Southeast-lescarbot-1612

One of the rarest maps of the American southeast

Title


Figure et description de la terre reconue et habitée par les François en la Floride et audeça, gisante par les 30-31 - et 32 - degrez.
  1612 (undated)     6.25 x 8.25 in (15.875 x 20.955 cm)     1 : 2661754

Description


One of the great unobtainable maps of early attempts to settle North America. This is Marc Lescarbot's 1612 map of the American Southeast, one of the earliest specific maps detailing modern-day Florida, Georgia, and South Carolina. It chronicles 1562-1565 French attempts to establish a Huguenot colony in the region. Coverage extends roughly from 30° to 33° N, covering parts of modern-day Florida, Georgia, and South Carolina.
A Closer Look
The map strikingly connects a great lake in the northwest, 'from the entrance of which, the shores cannot be seen on the other side' via the river River May to the Atlantic in modern-day Florida or Georgia. A mountain range - 'Palassi' - said to contain gold, silver, and copper can be found near another large inland lake. Native American villages are labeled with the names of their chiefs - Lescarbot notes this convention and cautions the reader that the map shows less than a thirtieth of the actual settlements. Coastal rivers are illustrated with French names - making it difficult in some cases identify the exact river referenced. The Huguenot settlements at Charlefort (Port Royal) and La Caroline (near St. Augustine) are labeled. The R. des Dauphins is connected to the lake/Island Sarropé.
A French Colony in Florida
This map was included in Lescarbot's Histoire de la Nouvelle France, a description of the disastrous French effort to establish a colony in the Southeast. At the behest of the Huguenot Admiral Gaspard de Coligny (1519 - 1572), navigator Jean Ribaut (1520 - 1565) set out to establish the colony in 1562. He landed near the mouth of the St. John River, which he named 'May' after the month. Ribaut and his crew then sailed north along the coast until they discovered a large bay, naming it Port Royal and establishing Charlefort, after King Charles IX of France. Facing harsh environmental conditions and limited supplies, the colony immediately foundered, the settlers mutinying and attempting a return to France. An second effort to establish a colony, this time under Rene de Laudonniere (1529 - 1574) followed in 1564. The French set up a settlement along the River May (St. Johns River), named La Caroline.
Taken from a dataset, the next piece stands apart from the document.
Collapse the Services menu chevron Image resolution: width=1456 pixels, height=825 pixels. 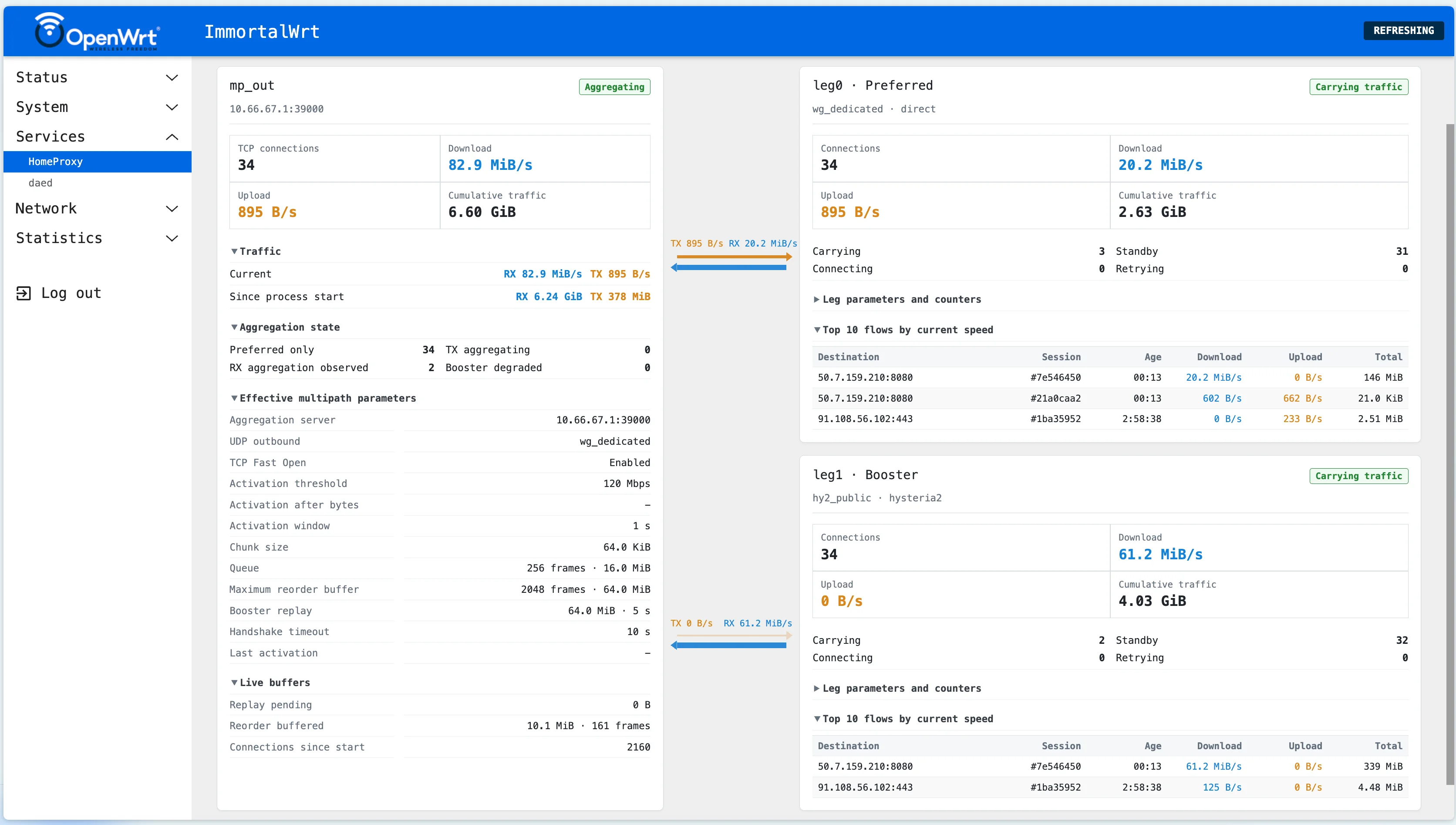coord(172,136)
The settlement incited the Spanish, who in order to defend their claims to Florida, sent a fleet under Don Pedro Menéndez de Avilés (1519 - 1574) to remove the 'Heretic French.' This he did, slaughtering the colonists wholesale in 1565, in the process founding St. Augustine. A handful of Huguenot survivors fled, including the artist Jacques Le Moyne (c. 1533 - 1588), who returned to Europe to tell the tale, published by De Bry with a famous map in 1591.
Tracing the Source Map
Despite having many features in common, Lescarbot's map is no derivative of the 1591 De Bry / Le Moyne. Rather, it is based on an inset included on the unacquirable 1602 Cornelis Claesz wall map of America. The Lescarbot map shares with the Claesz a more correct positioning of the River May (St. John's River). While all three maps include 'Sarropé', the Le Moyne places it far to the south - about 26° N latitude. Neither Le Moyne nor Claesz connected that lake to any river. Lescarbot's connection of this lake to the R. des Dauphins (roughly St. Augustine) is unique among these early maps.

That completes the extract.